El Gobierno provincial hizo entrega del armamento, que forma parte de un plan de renovación de los instrumentos que portan las fuerzas de seguridad.
La incorporación de armas lanzadoras Byrna a los patrullajes de la Policía de Santa Fe en Rosario marcó un nuevo enfoque en la estrategia de seguridad provincial. Luego de que el Gobierno provincial adquiriera las herramientas en marzo, el mandatario Maximiliano Pullaro hizo entrega del armamento.
Desde este sábado, los agentes comenzaron a utilizar estos dispositivos, que disparan balas de gas pimienta y polímero, como parte de un plan de reequipamiento impulsado por las autoridades. El objetivo central es ofrecer una alternativa de baja letalidad para enfrentar situaciones de riesgo, situándose como una opción intermedia entre las armas de fuego convencionales y la contención física.

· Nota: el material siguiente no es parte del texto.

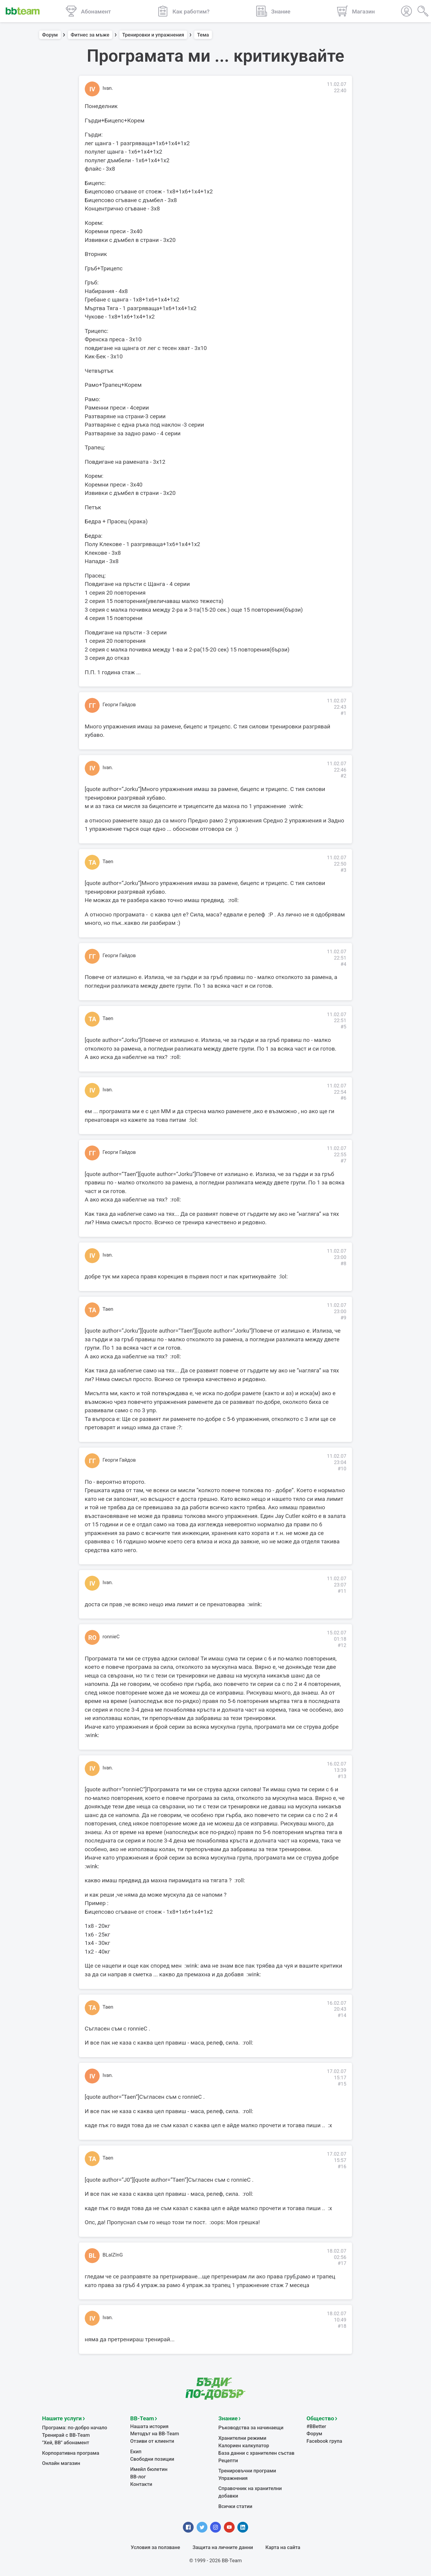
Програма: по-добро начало (74, 2427)
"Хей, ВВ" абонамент (65, 2442)
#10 (342, 1469)
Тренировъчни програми (247, 2471)
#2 (343, 776)
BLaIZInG (113, 2255)
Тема (203, 35)
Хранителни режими (242, 2438)
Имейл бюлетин (148, 2469)
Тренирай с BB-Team (66, 2435)
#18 (342, 2326)
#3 (343, 870)
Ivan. (108, 88)
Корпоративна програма (70, 2453)
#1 (343, 713)
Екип (136, 2451)
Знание (228, 2418)
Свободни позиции (152, 2459)
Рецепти (228, 2460)
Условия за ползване (155, 2547)
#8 (343, 1263)
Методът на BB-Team (154, 2433)
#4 (343, 964)
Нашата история (149, 2426)
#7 (343, 1161)
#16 (342, 2166)
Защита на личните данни (222, 2547)
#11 (342, 1591)
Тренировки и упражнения (153, 35)
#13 (342, 1776)
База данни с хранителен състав (256, 2453)
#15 (342, 2084)
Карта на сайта (282, 2547)
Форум (50, 35)
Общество (320, 2418)
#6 (343, 1098)
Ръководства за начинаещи (250, 2427)
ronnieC (111, 1636)
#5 (343, 1027)
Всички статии (235, 2506)
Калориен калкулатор (243, 2445)
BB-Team (142, 2418)
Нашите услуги (62, 2418)
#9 (343, 1318)
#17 (342, 2263)
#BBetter (316, 2426)
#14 (342, 2015)
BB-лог (138, 2477)
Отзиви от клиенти (152, 2441)
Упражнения (233, 2478)
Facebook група (324, 2441)
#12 (342, 1645)
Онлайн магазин (61, 2463)
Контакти (141, 2484)
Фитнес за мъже (90, 35)
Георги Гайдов (119, 704)
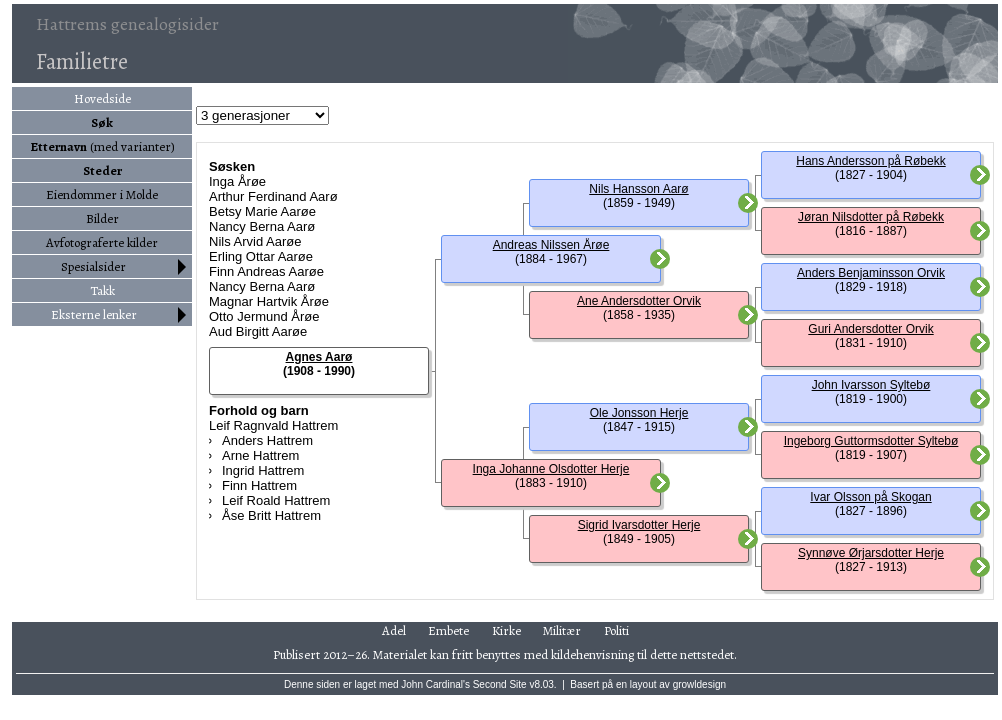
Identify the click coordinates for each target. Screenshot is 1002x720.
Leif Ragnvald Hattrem (273, 425)
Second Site (500, 684)
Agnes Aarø (319, 357)
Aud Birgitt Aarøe (258, 331)
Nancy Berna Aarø (262, 226)
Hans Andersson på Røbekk (870, 161)
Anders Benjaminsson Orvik (871, 273)
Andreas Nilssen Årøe (551, 245)
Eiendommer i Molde (102, 194)
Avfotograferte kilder (102, 242)
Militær (562, 630)
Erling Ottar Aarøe (261, 256)
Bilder (102, 218)
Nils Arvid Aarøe (255, 241)
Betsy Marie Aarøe (262, 211)
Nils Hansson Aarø (638, 189)
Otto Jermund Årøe (264, 316)
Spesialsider (93, 266)
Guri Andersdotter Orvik (870, 329)
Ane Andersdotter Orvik (639, 301)
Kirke (506, 630)
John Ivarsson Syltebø (871, 385)
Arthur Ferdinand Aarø (273, 196)
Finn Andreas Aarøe (266, 271)
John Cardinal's (435, 684)
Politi (616, 630)
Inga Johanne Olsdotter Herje (551, 469)
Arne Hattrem (260, 455)
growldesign (699, 684)
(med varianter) (102, 146)
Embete (448, 630)
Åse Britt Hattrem (271, 515)
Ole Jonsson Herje (639, 413)
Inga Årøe (237, 181)
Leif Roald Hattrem (276, 500)
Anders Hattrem (267, 440)
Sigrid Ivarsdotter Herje (639, 525)
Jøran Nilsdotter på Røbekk (871, 217)
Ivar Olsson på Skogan (870, 497)
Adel (394, 630)
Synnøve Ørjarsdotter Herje (871, 553)
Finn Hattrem (259, 485)
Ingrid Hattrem (263, 470)
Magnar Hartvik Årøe (269, 301)
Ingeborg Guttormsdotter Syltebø (871, 441)
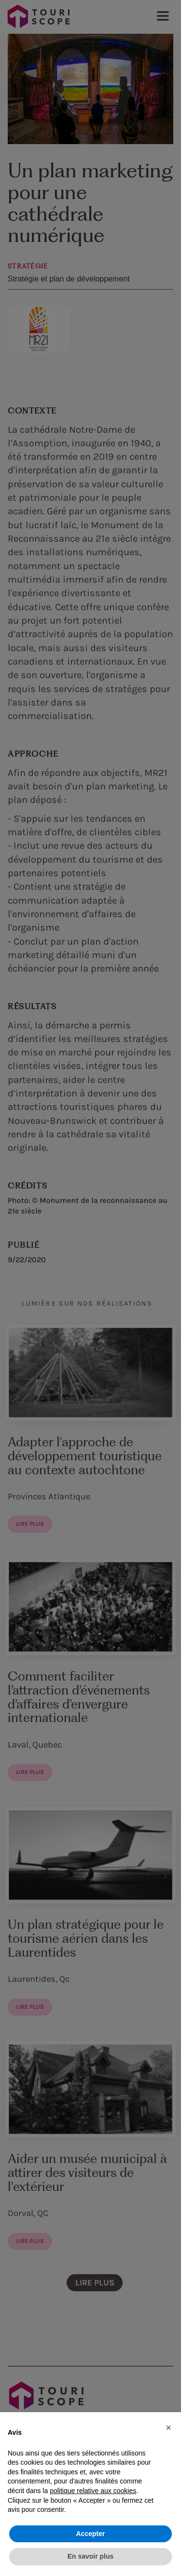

En este sentido, explicaron que las armas Byrna funcionan de manera similar a una pistola tradicional, pero emplean proyectiles no letales y son impulsadas por dióxido de carbono. Su alcance llega hasta 20 metros, lo que permite a los agentes incapacitar o disuadir a un agresor sin recurrir a munición letal.
El equipamiento adquirido incluye no solo pistolas, sino también rifles y ametralladoras. Cada uno de ellos fueron diseñados para operar con distintos tipos de munición adaptados a diversas situaciones operativas.
La adquisición de 100 armas Byrna se realizó a través de una licitación que contempló también la compra de Taser, dispositivos que ya forman parte del arsenal de la Policía de Santa Fe. De este total, 67 unidades han sido asignadas a la jurisdicción de Rosario, donde son empleadas por la Brigada de Orden Urbano, el Comando Radioeléctrico, la PAT y la Guardia Provincial. El resto de los dispositivos se distribuirá en otras zonas de la provincia, ampliando así la cobertura de esta tecnología de baja letalidad.
Durante la jornada inaugural de los patrullajes con las nuevas armas, el gobernador, la vicegobernadora Gisela Scaglia y el ministro de Justicia y Seguridad de Santa Fe, Pablo Cococcioni, supervisaron personalmente el despliegue, subrayando la importancia de dotar a las fuerzas de herramientas que permitan reforzar la seguridad ciudadana sin incrementar los riesgos asociados al uso de armas letales.